Desktop Publishing Salary

Desktop publishers use computer software to create appealing hard copy materials by combining a variety of elements, such as text, graphics and photos. Desktop publishers create a variety of materials, including books, magazines, newspapers, newsletters, forms and marketing materials.

Salary Overview

Salaries for desktop publishers vary, depending on experience, company size and location. Those with the most training and experience earn more, as do those who work in larger cities or for major companies. The average salary is $36,660, with the highest earners making nearly $60,000 per year. Most desktop publishers work in the newspaper and publishing industries, and they also have the lowest average salaries, at $35,730 annually. Those in the electronic markets and legal fields earn the most, averaging between $57,000 and $58,000 per year.*

*According to the BLS,

Job Description and Outlook

Desktop publishers format text, photos, illustrations, graphs, charts and other graphics into electronic pages to be printed. Using desktop publishing software, an entire book page, newspaper or catalog can be created and shown on the computer screen. Software is used to create logos and graphics and edit digital images. Text size, color, font and spacing is created. Graphics can be enlarged or cropped. Once all the components are created, they manipulate them to create eye-catching, colorful materials. Then, once the document is complete, it is prepared for print. The document is then printed, either in-house on a high-resolution printer or at a commercial printer.

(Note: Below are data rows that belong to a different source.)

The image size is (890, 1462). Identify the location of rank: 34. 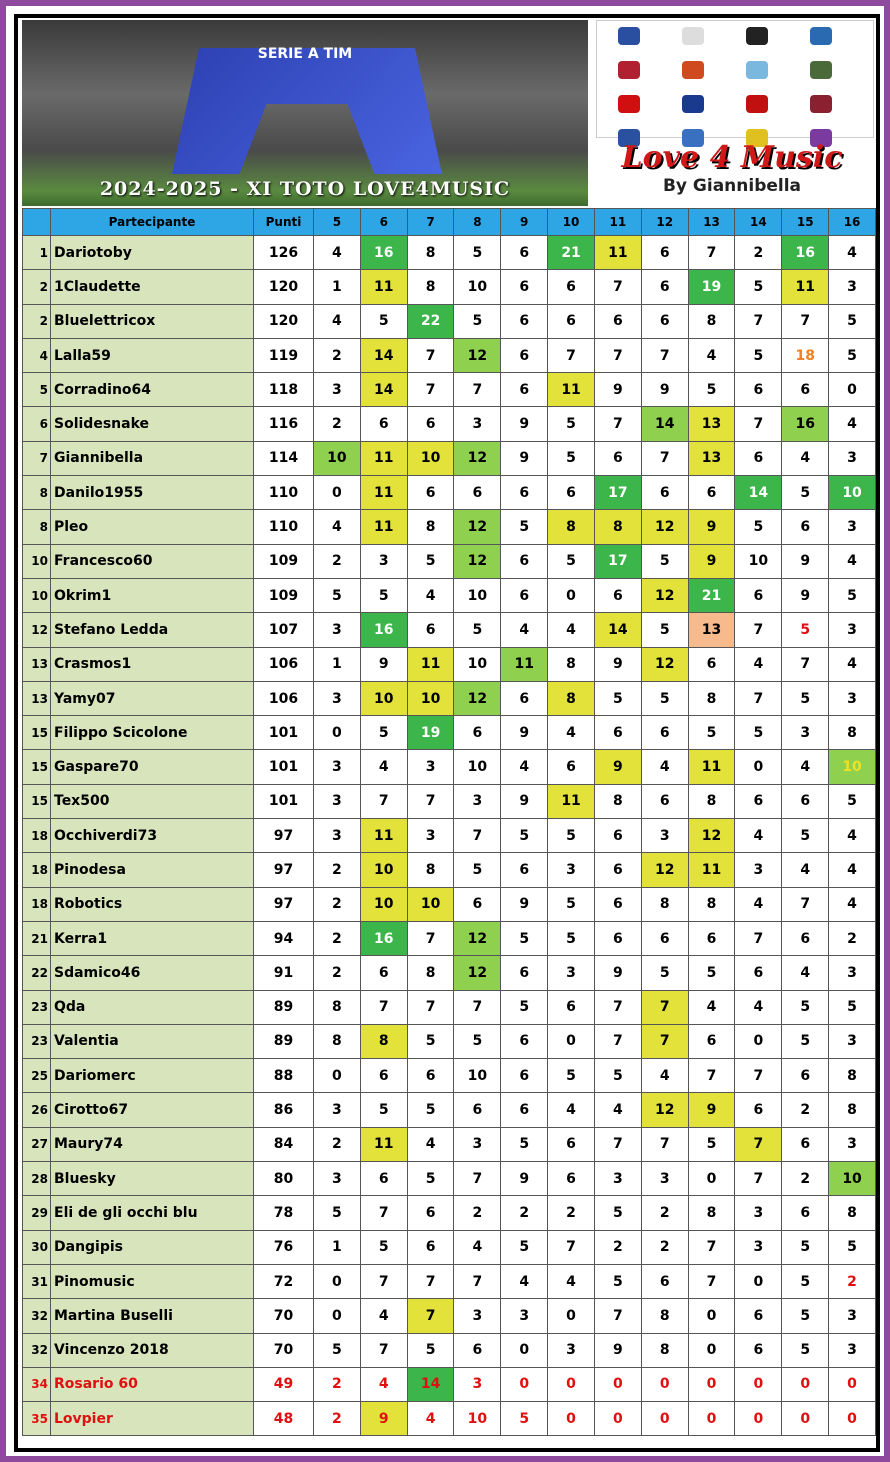
(36, 1384).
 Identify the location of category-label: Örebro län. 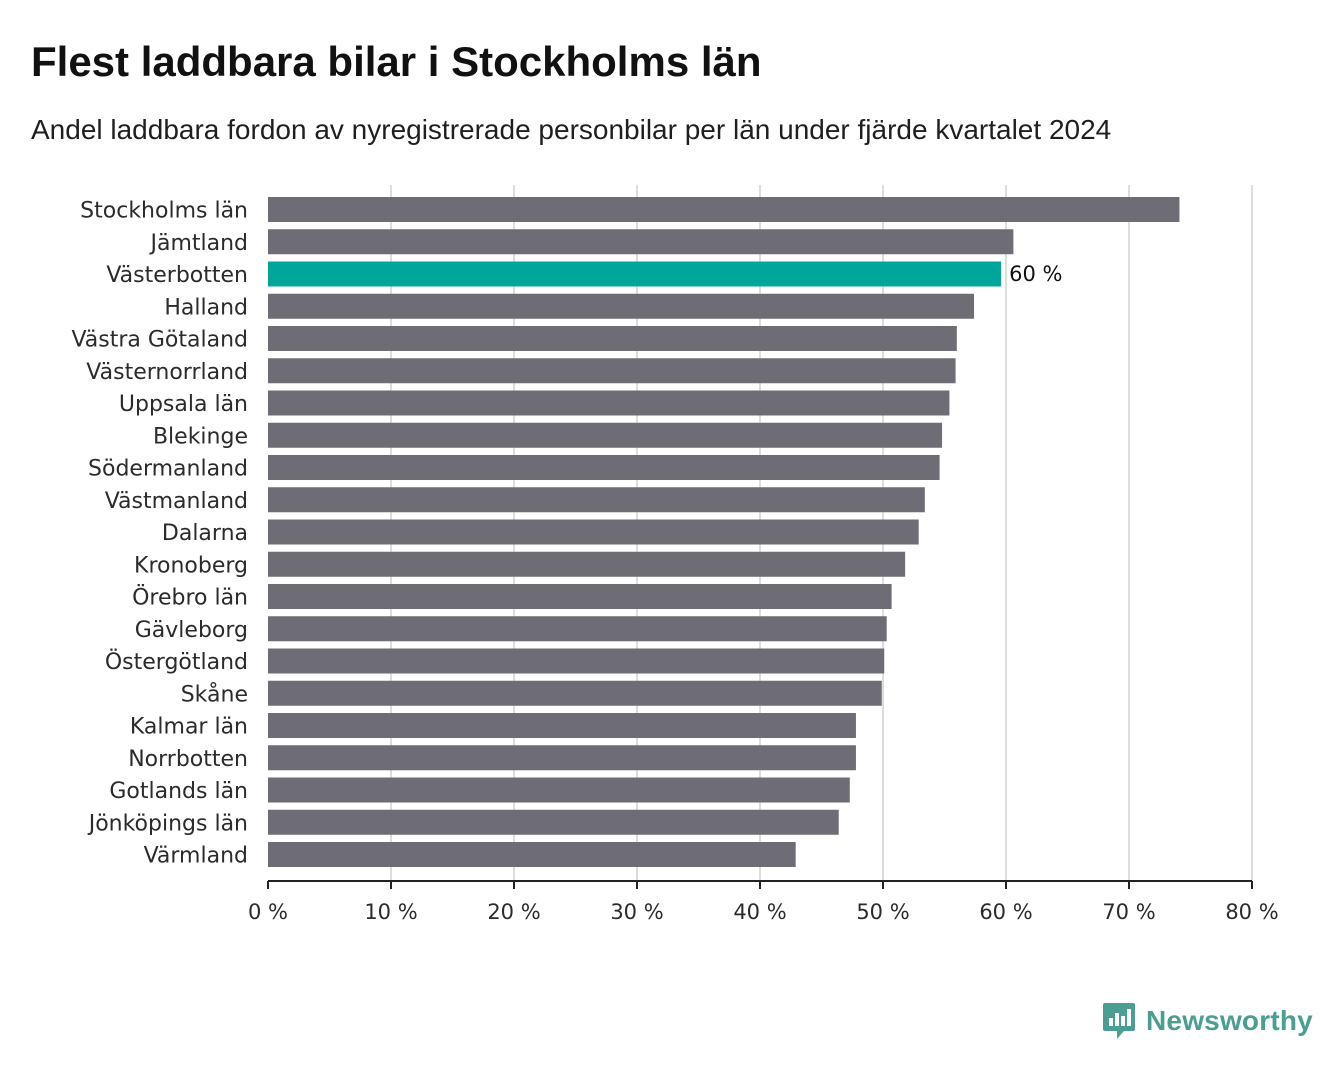
(190, 598).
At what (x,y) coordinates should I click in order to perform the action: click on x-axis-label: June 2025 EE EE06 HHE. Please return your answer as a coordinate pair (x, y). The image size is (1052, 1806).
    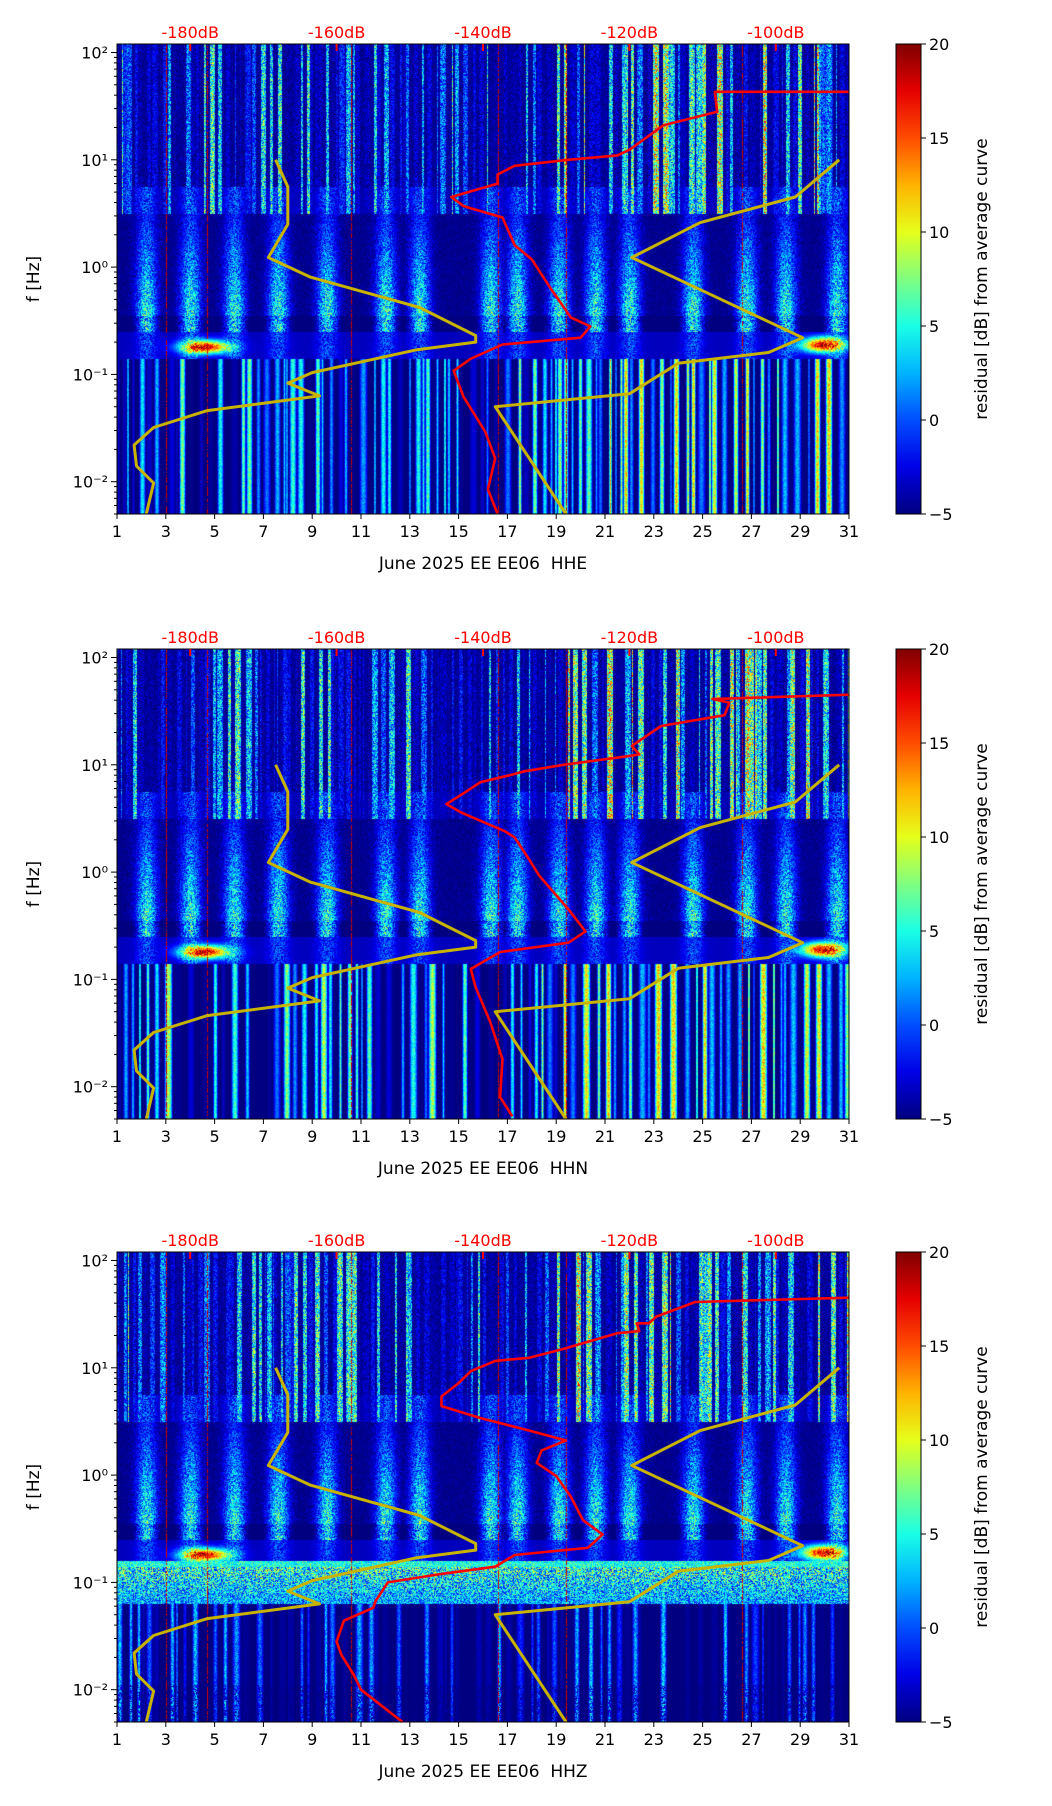
    Looking at the image, I should click on (483, 564).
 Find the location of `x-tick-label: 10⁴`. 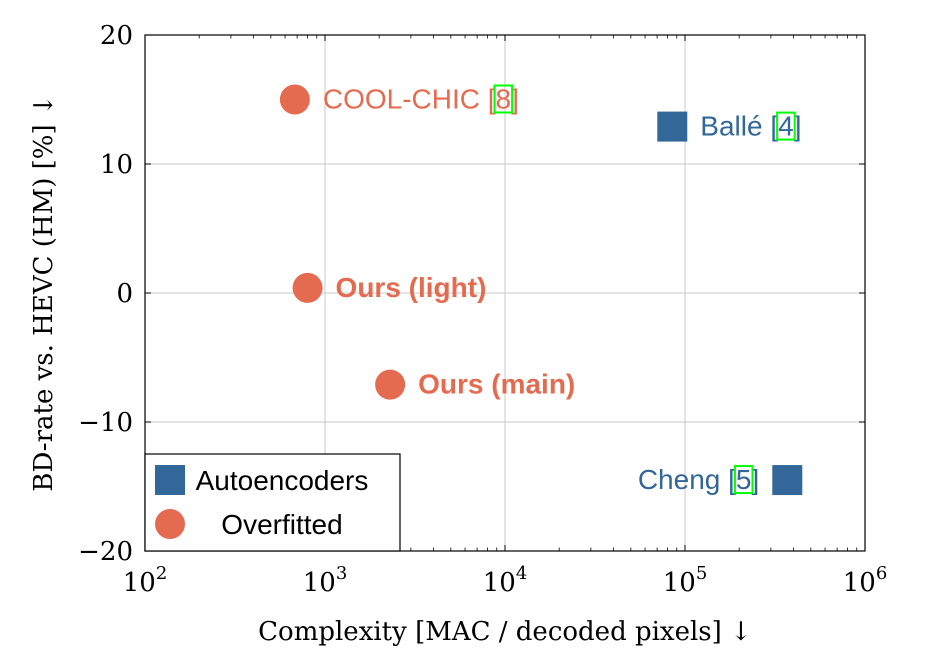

Some graphic designers develop advertising campaigns and presentation. Depending on the company size, some may even write or edit copy or create headlines for newsletters or brochures. In larger companies, there may be several desktop publishers who each work on a specific type of publication.

Desktop publishers are mostly found in the printing industry. However, many types of companies hire desktop publishers, including medical, legal, securities, electronics, business support and information services. Others may have their own business and do freelance work for local businesses, such as schools, restaurants and real estate companies.

Jobs for desktop publishers are expected to decrease, as many workers are now learning desktop publishing functions as part of their job to cut costs. Also, many companies are turning to the Internet and creating web content instead of hard copy materials. Some jobs will be available to replace experienced professionals leaving the work force. There will be a lot of competition for these jobs, so the more training and experience one has, the better.*

*According to the BLS,

Training and Education Requirements

Many employers do not require college education for desktop publishers. Many learn from taking classes online or on-the-job training. Some are self-taught and learned desktop publishing just by using the software and learning the different functions. However, for those looking at desktop publishing for a career, a degree in graphic communications, art or design will be valuable. Many colleges have graphic arts courses or programs, which are good ways to learn how to create and format pages, format and manipulate text and add text and graphics into page layouts.

Besides training and education, most employers look for specific personal qualities, such as good computer, communication and math skills. Desktop publishers may need to interact with staff and clients. They may also need to perform math operations, such as calculating job estimates and ratios. They need to be detail-oriented and have good eyesight, including color vision and depth perception. They should be able to prioritize, work well under pressure and be willing to learn new things. It is also preferred that desktop publishers are knowledgeable of the printing process and can operate printers, computers and scanners effectively. Creativity and artistic ability are a plus. Due to advances in technology, many documents are now published online, so it is beneficial for desktop publishers to learn HTML and be familiar with web processes.


Adobe offers the Adobe Certified Expert (ACE) certification for desktop publishers who want to demonstrate their expertise in a single Adobe product or a variety of them. Certification is available for Acrobat, Illustrator, Photoshop, InDesign, PageMaker, FrameMaker, LiveMotion, GoLive, After Effects and Premiere. There is also a Desktop Publishing Awareness Certification that tests important skills, terminology and concepts related to desktop publishing. Both certifications are taken online and consist of multiple-choice questions.

Professional Associations

Desktop publishers who work for newspapers can join the Newspaper Industry of America (NAA), which represents almost 2,000 newspapers in the United States and Canada. The NAA, founded in 1992, strives to increase industry awareness and growth and seek ways to share ideas and information with other members.

The Society of Publication Designers (SPD), formed in 1965, strives to promote excellence in the editorial design field. The SPD is the sole organization that addresses the visual concerns of editorial professionals, both print and online. Members are offered educational and scholarship opportunities, along with events, competitions and publications. Members also receive discounts on events and Adobe software and training.